Tipple v. High Street Hotel Co.

41 N.E.2d 879, 70 Ohio App. 397, 35 Ohio Law. Abs. 454, 25 Ohio Op. 120, 1941 Ohio App. LEXIS 720
CourtOhio Court of Appeals
DecidedOctober 3, 1941
DocketNo 3369
StatusPublished
Cited by8 cases

This text of 41 N.E.2d 879 (Tipple v. High Street Hotel Co.) is published on Counsel Stack Legal Research, covering Ohio Court of Appeals primary law. Counsel Stack provides free access to over 12 million legal documents including statutes, case law, regulations, and constitutions.

Bluebook
Tipple v. High Street Hotel Co., 41 N.E.2d 879, 70 Ohio App. 397, 35 Ohio Law. Abs. 454, 25 Ohio Op. 120, 1941 Ohio App. LEXIS 720 (Ohio Ct. App. 1941).

Opinion

OPINION

By GEIGER, PJ.

This matter is before this Court on appeal by the defendant below from a judgment of the Court of Common Pleas awarding damages in the sum of $2500 in favor of the plaintiff. The appeal is on questions of law.

The amended petition states in substance that the defendant is engaged, among other things, in doing a general hotel restaurant catering business; that as a part of its business it operates a public restaurant in the Chittenden Hotel in the City of Columbus and there serves and sells food for human consumption to patrons and holds itself out as dispensing pure and wholesome food.

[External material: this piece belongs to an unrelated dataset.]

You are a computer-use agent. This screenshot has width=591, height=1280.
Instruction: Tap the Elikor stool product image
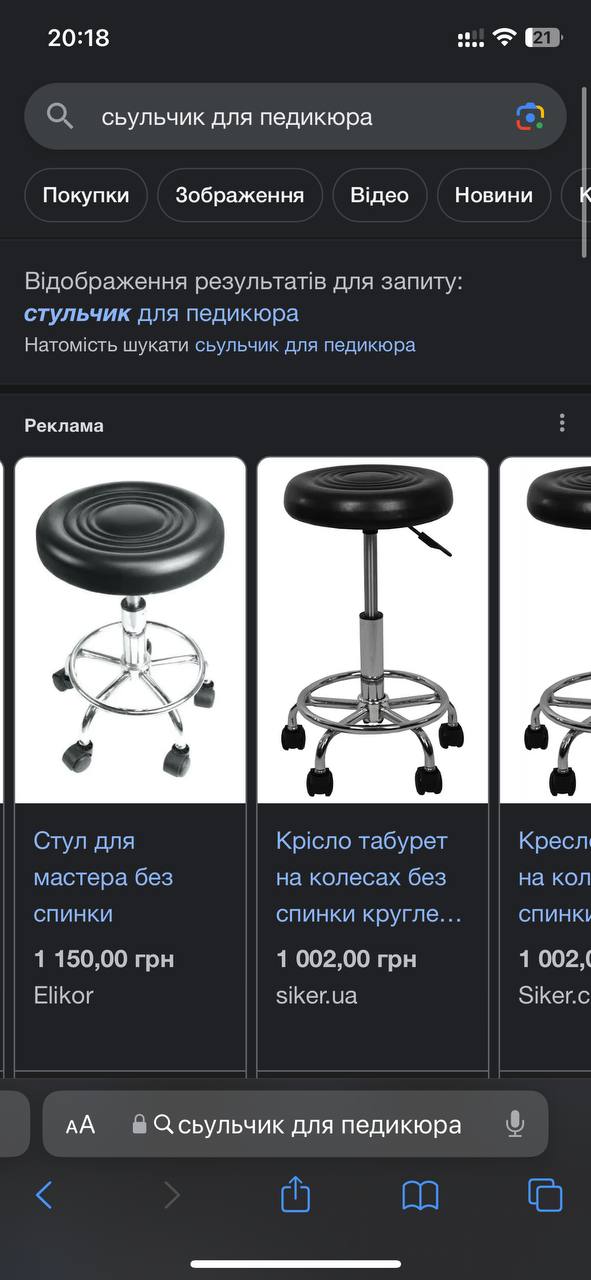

As a first cause of action it is stated that on or about June 30, 1939, the plaintiff entered defendant’s restaurant and ordered a meal consisting of waffles, sausages and coffee; that the defendant by its agents sold and served to the plaintiff poisoned and unwholesome sausages, unfit for human consumption and injurious to health of persons eating thereof; that the plaintiff ate said sausages and as a result became violently ill; that the defendant was negligent, which negligence was the proximate cause of her injury as follows:

(1) In selling and serving to plaintiff for consumption the food which was tainted and unfit for human consumption.
(2) In failing to properly cook said food.
(3) In failing to discover the tainted condition before serving to plaintiff.
(4) In failing to properly inspect the food before serving.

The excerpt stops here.